Lori Pensini | Big Sky Country
June 3 - July 9
“When I was a child, the bush spoke to me. She called me often. Everything in the natural world had a language; the trees, birds, hills; their foreign tongues animated and interwoven with purpose; exotic and intoxicating. Mine was the least understood. I would follow the thread of their whispers for hours and miles, meandering through the scrub uninhibited as only a child can, beckoned forward in a light-headed promise of discovery and otherworld enchantment.”
Lori Pensini was fortunate to experience a rural childhood fringed by nature reserves. In this place of infinite discovery, everything in nature was given equal voice. This exhibition chronicles her childhood wanderings, and the development of her own language of botanical visual metaphor which pays homage to the virtues and characteristics of all living things.
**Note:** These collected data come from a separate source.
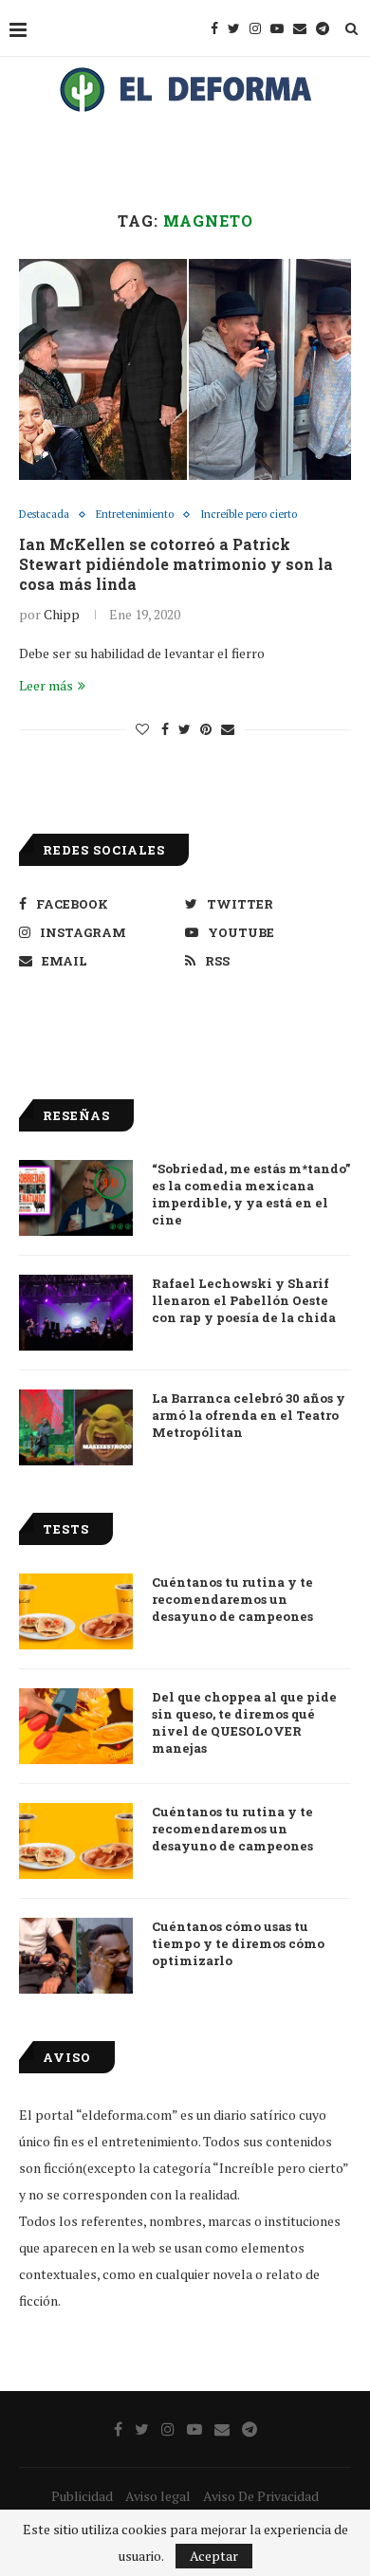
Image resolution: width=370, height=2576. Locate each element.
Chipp (62, 614)
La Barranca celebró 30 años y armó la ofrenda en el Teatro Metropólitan (248, 1415)
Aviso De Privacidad (261, 2496)
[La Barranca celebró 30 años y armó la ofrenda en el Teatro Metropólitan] (76, 1427)
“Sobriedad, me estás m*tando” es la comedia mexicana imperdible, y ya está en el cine (251, 1194)
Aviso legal (158, 2496)
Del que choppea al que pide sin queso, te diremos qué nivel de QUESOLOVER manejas (244, 1722)
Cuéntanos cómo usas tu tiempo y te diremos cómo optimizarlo (238, 1943)
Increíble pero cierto (248, 514)
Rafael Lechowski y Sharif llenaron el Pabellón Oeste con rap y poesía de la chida (244, 1300)
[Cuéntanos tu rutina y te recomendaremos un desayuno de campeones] (76, 1611)
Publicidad (82, 2496)
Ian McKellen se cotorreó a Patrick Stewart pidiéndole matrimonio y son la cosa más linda (176, 564)
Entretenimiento (135, 514)
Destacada (44, 514)
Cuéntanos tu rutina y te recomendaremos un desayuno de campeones (232, 1599)
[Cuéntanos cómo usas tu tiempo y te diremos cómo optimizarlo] (76, 1956)
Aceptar (214, 2556)
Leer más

While Pensini’s ‘language of flowers’ invites the viewer to “recollect and reconnect to the internal self”, the birds in her work refer to relationships, often portraying matriarchal women from her past and present. She refers to birds as being “critical in the balance of the natural systems, so too the consequential role of women in nurturing family culture.”
The figures in this body of work are principally a combination of family and friends, interwoven and regenerated as self-portraits, while the panoramic big-sky landscapes are a tribute to Pensini’s grandparents. She describes family as integral to her story making, and of inherited memories which strengthen the bonds of family culture.